• Problem to solve: Which lines of the records below contain the string "İstanbul"? Report each of them.

Material shown START

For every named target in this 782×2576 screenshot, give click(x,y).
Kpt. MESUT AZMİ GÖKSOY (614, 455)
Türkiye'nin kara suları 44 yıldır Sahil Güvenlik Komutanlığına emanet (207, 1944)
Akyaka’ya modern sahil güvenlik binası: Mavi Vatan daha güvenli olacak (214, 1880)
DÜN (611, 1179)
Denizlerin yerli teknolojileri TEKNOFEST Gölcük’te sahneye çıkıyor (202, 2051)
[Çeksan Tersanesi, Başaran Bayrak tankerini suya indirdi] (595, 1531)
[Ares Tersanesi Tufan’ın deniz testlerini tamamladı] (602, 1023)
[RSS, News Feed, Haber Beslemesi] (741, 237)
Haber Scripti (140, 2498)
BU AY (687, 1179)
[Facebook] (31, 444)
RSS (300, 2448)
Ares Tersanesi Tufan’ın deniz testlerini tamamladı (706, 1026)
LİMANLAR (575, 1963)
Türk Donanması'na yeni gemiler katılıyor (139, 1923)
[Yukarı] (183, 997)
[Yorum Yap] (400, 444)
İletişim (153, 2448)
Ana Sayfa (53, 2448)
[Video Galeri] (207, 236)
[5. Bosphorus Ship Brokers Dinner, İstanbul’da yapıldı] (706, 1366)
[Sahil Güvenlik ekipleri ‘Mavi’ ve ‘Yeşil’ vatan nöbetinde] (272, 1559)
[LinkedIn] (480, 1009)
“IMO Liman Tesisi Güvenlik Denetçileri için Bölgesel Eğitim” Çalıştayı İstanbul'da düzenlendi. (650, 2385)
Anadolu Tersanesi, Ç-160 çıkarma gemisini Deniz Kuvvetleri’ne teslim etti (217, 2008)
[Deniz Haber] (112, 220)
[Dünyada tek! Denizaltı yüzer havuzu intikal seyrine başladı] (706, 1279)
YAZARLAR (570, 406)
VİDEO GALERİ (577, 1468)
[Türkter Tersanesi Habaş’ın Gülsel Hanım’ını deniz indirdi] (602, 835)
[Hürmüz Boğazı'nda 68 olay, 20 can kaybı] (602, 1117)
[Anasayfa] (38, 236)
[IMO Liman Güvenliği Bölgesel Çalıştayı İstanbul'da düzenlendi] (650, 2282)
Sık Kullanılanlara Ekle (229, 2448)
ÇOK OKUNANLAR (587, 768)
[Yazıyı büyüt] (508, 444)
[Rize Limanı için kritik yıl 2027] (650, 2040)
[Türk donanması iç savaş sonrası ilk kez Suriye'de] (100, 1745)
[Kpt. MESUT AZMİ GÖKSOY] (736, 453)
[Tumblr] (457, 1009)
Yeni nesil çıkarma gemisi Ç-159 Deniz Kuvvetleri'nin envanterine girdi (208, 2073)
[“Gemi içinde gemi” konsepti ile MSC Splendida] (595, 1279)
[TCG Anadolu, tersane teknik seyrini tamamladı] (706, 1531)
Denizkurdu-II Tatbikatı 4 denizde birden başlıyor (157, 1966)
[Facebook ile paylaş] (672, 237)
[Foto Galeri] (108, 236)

Material shown END

• Problem solution:
[5. Bosphorus Ship Brokers Dinner, İstanbul’da yapıldı] (706, 1366)
“IMO Liman Tesisi Güvenlik Denetçileri için Bölgesel Eğitim” Çalıştayı İstanbul'da düzenlendi. (650, 2385)
[IMO Liman Güvenliği Bölgesel Çalıştayı İstanbul'da düzenlendi] (650, 2282)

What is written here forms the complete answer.